El embajador de China en Colombia, Zhu Jingyang, urgió el viernes al gobierno colombiano a competir agresivamente con sus vecinos para atraer inversión china y señaló que, de no agilizar trámites, cada gran proyecto que Pekín concrete en la región representará “una nueva oportunidad perdida” para Colombia.
En una serie de publicaciones en su cuenta de X realizadas tras su participación en el IX Diálogo China-Colombia, Zhu citó como ejemplos la planta de vehículos eléctricos de BYD en Brasil y el megapuerto de Chancay en Perú, operado por COSCO Shipping.
“Si Colombia no acelera, una oportunidad perdida quizás es cerrar una puerta”, escribió el diplomático.
Zhu también fue explícito sobre los obstáculos que enfrentan los inversionistas chinos: “Lo mínimo que se solicita es agilizaciones colombianas, desde visas hasta eficiencias burocráticas. ¡Ayudar a empresarios chinos es ayudar a Colombia!”, publicó.

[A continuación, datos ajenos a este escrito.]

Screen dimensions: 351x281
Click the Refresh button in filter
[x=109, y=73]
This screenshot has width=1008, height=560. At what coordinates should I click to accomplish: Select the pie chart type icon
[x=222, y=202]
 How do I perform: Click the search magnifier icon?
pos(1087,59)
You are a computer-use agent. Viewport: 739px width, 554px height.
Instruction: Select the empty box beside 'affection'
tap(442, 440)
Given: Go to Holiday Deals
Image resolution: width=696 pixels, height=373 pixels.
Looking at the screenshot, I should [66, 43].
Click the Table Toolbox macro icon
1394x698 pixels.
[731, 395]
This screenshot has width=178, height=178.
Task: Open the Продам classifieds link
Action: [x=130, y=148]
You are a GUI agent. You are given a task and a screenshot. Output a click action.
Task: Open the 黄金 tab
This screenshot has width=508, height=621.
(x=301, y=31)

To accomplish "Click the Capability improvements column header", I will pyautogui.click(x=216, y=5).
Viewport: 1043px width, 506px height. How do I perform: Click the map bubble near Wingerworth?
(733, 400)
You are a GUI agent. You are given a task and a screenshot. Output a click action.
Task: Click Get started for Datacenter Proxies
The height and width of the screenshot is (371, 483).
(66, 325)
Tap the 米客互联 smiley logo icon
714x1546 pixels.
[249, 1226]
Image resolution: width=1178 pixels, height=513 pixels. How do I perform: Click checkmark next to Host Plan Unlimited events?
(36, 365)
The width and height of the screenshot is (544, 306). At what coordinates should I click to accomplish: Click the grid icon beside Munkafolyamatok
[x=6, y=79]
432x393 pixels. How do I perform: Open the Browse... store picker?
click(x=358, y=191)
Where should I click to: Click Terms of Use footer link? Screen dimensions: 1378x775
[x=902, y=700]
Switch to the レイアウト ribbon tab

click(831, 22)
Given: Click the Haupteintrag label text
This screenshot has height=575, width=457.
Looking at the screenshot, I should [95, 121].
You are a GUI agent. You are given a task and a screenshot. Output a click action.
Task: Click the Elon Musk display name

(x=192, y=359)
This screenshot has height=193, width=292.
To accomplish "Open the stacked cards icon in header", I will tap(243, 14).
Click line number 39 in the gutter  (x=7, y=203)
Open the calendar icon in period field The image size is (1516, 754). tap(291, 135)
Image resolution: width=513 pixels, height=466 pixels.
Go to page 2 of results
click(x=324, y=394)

En otro mensaje, el embajador insistió en la necesidad de “esfuerzos conjuntos de ambos países para invertir el déficit comercial de Colombia con China, de raíces estructurales, sobre todo de serio compromiso de Colombia para aumentar la variedad y la cantidad de exportación a China”.
Durante el foro, celebrado esta semana en Bogotá, el gobierno colombiano destacó la ubicación geoestratégica del país como activo clave para integrarse a la Iniciativa de la Franja y la Ruta.
Por otro lado, Javier Díaz, presidente de Analdex, señaló en el panel de comercio que la Franja y la Ruta debe servir como “palanca” para diversificar las exportaciones colombianas a China, donde actualmente el 70% son bienes minero-energéticos (petróleo, carbón y cobre).
Díaz subrayó el potencial del agro ante la creciente demanda china de alimentos.
En los últimos cinco años, las inversiones chinas en América Latina superaron los 160.000 millones de dólares, concentrándose principalmente en Brasil, Perú y Chile, mientras que en Colombia apenas llegaron a 3.200 millones de dólares, según datos de la Comisión Económica para América Latina y el Caribe (Cepal) y el Banco de la República.